══ MATERIAL FOR THIS EXERCISE
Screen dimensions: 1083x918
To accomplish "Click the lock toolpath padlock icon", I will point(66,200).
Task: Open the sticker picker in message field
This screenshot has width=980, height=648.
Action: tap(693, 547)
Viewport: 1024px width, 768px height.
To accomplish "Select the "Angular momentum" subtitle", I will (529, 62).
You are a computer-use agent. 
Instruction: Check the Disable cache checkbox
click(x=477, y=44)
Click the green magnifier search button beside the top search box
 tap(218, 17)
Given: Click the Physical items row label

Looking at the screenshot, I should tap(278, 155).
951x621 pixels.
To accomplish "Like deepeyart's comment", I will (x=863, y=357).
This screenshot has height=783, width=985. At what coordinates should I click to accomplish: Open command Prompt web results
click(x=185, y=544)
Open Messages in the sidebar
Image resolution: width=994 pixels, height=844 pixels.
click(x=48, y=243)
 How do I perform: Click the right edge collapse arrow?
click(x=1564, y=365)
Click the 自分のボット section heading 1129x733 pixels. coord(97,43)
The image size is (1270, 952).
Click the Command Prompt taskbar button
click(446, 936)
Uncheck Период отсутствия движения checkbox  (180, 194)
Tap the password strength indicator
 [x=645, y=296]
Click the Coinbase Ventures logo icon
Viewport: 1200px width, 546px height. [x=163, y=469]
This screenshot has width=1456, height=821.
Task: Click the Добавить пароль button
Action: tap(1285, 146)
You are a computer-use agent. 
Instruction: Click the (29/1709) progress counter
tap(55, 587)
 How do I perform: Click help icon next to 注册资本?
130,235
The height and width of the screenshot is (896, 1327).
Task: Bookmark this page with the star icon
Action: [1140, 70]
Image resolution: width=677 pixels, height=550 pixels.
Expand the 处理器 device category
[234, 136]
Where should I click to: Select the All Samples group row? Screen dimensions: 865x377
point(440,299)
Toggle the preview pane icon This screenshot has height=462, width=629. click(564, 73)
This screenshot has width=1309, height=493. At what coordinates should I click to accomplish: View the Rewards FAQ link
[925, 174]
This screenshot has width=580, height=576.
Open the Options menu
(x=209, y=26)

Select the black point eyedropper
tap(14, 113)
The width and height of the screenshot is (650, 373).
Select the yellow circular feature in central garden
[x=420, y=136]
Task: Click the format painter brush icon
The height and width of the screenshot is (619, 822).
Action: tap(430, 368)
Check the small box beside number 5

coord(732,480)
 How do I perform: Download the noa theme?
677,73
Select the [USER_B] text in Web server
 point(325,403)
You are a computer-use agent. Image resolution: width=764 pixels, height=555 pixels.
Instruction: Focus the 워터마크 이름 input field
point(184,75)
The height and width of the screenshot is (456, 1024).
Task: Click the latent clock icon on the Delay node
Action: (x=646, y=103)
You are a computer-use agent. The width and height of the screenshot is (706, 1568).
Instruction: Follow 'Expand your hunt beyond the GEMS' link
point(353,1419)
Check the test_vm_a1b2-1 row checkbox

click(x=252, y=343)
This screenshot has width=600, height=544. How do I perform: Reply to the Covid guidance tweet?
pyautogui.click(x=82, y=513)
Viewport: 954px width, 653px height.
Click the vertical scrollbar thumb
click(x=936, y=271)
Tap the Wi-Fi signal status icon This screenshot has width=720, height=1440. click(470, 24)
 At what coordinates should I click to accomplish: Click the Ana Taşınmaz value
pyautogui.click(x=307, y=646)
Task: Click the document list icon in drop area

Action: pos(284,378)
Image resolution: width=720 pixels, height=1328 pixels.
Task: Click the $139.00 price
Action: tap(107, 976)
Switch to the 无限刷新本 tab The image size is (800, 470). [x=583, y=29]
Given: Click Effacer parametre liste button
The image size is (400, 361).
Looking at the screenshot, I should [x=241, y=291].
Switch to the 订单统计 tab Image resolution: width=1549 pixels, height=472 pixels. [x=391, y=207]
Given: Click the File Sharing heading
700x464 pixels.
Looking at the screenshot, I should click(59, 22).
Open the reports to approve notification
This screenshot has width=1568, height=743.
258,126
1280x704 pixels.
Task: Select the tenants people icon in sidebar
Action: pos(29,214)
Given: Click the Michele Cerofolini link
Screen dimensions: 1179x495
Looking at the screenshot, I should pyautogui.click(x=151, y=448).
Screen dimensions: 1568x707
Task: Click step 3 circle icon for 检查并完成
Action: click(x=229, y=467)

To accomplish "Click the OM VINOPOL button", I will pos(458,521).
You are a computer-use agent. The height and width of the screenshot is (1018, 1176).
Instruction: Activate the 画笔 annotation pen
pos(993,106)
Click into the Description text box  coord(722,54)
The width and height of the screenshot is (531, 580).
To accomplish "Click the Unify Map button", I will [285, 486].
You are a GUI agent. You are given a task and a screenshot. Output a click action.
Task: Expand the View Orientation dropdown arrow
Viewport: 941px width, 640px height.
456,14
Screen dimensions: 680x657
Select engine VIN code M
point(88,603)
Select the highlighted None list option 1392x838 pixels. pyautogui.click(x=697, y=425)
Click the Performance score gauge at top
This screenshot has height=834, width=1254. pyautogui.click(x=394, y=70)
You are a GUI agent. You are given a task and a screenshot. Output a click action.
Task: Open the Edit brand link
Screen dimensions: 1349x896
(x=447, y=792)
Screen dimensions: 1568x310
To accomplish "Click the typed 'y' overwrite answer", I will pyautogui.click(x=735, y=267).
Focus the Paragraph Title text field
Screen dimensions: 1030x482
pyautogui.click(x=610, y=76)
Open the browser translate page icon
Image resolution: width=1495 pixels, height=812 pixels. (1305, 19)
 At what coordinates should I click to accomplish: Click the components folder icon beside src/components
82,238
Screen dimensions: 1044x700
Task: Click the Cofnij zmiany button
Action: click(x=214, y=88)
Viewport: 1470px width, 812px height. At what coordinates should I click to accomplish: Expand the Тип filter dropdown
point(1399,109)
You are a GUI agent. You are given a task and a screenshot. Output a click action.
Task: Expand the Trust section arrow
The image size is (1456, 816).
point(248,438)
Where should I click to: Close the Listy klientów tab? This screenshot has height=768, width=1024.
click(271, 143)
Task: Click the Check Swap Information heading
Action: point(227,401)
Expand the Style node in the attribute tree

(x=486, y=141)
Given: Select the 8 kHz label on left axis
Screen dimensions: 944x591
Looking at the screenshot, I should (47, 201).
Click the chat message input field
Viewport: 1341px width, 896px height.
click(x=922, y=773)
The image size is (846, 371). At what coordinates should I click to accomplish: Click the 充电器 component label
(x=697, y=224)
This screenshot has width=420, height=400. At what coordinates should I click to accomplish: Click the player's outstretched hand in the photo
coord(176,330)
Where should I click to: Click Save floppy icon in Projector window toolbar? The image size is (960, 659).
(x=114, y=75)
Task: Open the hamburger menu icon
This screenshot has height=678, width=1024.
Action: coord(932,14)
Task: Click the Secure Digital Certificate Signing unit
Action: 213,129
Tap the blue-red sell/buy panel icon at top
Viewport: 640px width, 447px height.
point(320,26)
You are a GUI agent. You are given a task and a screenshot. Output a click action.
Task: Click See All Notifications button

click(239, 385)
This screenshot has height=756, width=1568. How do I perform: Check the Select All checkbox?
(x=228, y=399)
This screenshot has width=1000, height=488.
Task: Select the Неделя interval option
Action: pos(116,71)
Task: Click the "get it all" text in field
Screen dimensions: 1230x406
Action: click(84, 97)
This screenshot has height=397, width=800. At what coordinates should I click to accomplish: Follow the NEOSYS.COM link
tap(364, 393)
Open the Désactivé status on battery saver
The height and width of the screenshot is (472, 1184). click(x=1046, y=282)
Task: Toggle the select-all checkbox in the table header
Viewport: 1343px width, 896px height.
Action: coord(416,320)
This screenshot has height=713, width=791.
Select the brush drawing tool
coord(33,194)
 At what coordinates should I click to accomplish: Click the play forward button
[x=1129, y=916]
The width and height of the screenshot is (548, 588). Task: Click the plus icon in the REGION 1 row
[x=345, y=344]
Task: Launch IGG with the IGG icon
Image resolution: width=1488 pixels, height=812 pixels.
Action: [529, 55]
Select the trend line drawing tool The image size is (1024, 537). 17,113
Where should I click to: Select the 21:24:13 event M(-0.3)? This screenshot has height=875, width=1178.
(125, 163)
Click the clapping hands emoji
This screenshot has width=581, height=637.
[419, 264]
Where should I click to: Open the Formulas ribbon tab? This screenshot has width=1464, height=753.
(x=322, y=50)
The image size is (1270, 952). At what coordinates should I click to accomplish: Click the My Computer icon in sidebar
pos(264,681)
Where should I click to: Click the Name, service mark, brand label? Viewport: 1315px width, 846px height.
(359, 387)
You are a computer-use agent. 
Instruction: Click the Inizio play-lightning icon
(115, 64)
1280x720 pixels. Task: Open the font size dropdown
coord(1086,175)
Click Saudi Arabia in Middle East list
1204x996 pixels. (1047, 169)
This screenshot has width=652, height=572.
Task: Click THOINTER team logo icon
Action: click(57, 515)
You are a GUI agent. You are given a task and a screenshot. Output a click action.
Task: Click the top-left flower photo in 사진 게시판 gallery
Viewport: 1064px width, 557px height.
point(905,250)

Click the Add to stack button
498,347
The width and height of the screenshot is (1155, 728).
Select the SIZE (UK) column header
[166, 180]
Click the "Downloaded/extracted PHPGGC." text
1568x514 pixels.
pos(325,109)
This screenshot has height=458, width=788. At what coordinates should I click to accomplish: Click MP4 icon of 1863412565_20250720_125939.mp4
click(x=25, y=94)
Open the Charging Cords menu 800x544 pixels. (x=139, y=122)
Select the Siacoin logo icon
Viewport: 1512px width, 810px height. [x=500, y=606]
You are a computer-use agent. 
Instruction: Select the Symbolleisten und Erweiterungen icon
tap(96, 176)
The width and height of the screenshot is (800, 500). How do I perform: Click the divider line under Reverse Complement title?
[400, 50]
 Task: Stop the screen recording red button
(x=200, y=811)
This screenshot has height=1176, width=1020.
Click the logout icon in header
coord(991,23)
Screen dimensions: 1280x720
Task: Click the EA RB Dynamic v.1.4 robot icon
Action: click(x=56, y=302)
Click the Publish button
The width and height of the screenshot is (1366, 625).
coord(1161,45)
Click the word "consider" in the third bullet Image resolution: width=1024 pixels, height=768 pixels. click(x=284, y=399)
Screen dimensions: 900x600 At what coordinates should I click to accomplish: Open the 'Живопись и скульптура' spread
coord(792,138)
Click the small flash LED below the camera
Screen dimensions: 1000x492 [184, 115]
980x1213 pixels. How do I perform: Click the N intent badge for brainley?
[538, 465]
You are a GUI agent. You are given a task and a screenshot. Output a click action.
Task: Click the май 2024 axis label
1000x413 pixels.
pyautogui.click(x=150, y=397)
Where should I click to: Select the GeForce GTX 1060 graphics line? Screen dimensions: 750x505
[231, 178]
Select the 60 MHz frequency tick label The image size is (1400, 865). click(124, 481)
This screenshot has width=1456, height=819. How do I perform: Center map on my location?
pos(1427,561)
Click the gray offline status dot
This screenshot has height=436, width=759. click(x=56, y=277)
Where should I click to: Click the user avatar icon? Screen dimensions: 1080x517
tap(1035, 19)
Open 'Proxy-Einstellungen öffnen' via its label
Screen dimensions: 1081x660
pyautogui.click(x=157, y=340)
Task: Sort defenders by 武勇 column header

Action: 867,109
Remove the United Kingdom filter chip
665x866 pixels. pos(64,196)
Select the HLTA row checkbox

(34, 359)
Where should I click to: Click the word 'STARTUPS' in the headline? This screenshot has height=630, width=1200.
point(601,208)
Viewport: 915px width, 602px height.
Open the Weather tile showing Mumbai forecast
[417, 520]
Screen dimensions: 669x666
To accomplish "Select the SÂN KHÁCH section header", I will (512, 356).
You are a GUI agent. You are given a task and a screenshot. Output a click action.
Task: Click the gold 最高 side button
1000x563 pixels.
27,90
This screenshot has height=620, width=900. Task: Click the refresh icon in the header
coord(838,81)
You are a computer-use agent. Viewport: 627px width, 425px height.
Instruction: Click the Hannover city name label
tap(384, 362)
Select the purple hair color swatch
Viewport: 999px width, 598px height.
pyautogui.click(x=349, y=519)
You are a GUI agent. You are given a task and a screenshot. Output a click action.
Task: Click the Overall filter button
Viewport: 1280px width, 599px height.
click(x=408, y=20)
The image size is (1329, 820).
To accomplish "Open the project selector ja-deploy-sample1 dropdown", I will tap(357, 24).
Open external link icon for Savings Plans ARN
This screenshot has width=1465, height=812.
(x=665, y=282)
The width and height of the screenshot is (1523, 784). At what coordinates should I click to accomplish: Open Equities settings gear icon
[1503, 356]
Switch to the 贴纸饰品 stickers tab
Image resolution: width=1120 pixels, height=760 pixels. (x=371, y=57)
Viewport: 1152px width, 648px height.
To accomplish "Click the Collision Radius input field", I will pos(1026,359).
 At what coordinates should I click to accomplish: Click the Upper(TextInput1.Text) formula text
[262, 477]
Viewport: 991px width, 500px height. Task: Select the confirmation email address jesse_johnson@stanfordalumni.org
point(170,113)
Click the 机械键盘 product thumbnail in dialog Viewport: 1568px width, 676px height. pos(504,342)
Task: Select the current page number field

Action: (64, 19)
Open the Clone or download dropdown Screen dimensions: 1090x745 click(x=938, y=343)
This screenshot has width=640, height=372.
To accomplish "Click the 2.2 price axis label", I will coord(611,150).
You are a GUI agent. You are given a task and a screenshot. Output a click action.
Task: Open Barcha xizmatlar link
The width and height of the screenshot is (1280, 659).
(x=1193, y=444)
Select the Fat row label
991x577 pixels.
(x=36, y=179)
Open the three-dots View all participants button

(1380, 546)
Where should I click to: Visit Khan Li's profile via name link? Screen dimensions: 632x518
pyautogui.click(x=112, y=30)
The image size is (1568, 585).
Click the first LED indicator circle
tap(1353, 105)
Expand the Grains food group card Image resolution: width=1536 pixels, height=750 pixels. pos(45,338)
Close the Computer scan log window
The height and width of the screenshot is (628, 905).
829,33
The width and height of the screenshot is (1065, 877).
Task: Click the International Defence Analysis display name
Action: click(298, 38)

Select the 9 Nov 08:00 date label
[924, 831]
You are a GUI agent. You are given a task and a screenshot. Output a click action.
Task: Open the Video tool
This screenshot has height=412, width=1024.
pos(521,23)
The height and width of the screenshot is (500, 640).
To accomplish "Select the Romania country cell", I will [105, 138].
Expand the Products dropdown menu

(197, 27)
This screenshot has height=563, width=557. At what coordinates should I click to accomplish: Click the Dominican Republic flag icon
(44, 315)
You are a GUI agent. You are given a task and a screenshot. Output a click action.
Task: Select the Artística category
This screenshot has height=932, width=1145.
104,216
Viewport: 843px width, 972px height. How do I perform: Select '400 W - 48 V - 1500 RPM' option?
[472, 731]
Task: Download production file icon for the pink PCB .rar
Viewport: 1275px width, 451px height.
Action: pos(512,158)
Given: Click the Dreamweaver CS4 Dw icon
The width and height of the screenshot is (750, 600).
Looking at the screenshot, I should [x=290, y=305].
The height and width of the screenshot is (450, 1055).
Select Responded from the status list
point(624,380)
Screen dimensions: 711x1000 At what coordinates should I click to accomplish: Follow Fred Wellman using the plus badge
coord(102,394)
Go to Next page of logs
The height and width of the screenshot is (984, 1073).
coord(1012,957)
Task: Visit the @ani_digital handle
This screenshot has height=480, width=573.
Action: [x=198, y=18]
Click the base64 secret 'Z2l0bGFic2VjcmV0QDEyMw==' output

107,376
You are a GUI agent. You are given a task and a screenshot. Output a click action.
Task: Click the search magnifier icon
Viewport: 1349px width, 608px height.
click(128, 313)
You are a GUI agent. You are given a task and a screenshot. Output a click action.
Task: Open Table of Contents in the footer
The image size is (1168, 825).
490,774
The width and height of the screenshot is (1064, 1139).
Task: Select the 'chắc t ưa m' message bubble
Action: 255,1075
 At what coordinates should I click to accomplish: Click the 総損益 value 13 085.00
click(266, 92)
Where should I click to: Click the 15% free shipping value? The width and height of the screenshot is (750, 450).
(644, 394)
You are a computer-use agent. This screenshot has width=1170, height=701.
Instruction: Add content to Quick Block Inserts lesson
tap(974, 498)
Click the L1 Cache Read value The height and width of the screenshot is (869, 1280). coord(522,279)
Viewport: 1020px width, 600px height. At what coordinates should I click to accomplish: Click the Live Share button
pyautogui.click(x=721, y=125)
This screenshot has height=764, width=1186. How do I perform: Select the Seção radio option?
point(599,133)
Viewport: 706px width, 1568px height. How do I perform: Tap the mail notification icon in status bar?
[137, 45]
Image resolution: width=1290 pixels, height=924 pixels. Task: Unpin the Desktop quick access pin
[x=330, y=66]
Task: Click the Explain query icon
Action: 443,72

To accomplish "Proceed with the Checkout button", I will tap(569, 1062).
════
*WHAT THE EXERCISE ASKS*: Using the data above, tally each line that has the string "axis" and report only the sum.

*RESPONSE*: 3